> **Directions for this task**
List each line of the data below that contains the string "width". Case counts, so only lines with that exact capitalization qualify.

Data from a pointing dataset
>>

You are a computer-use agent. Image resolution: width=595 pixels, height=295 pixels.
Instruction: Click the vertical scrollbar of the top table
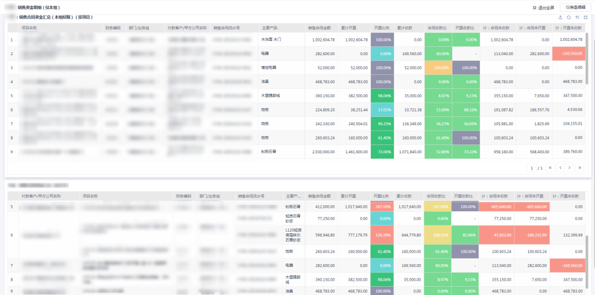coord(587,58)
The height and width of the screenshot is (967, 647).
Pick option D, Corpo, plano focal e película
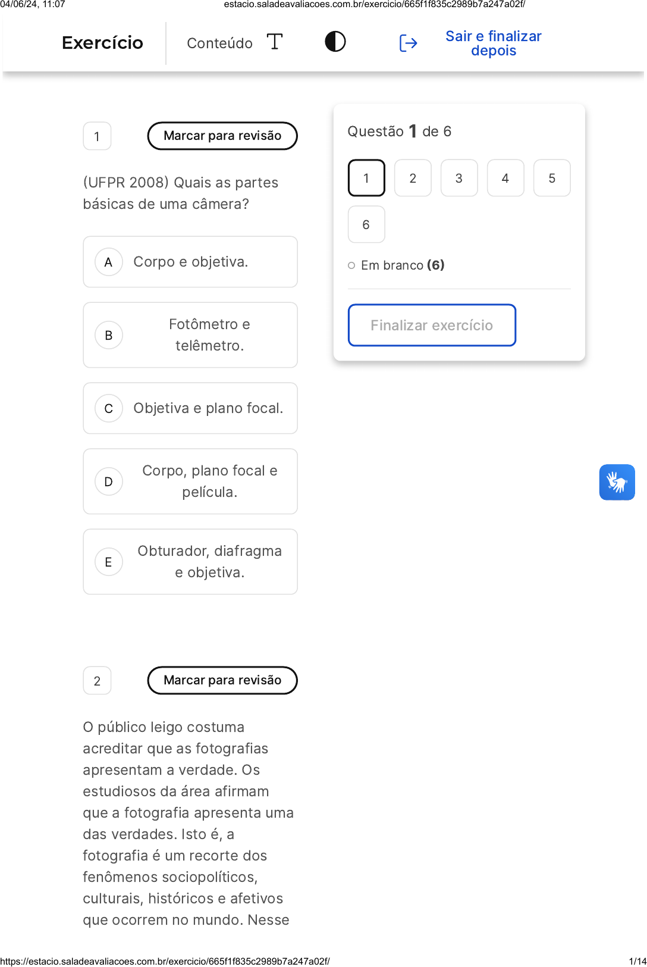point(190,481)
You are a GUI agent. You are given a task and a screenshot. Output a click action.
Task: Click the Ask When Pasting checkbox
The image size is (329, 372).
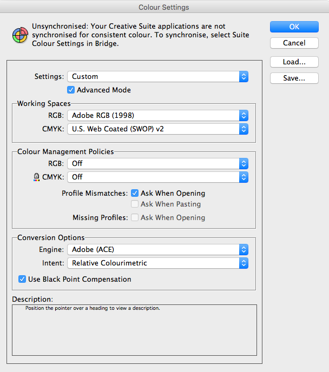pyautogui.click(x=135, y=204)

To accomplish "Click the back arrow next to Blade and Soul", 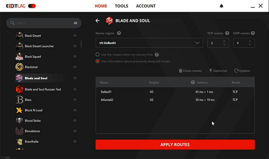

<<

> **Worked answer**
You are a computer-use agent. Image resolution: width=595 pixels, height=295 pixels.
The height and width of the screenshot is (967, 647).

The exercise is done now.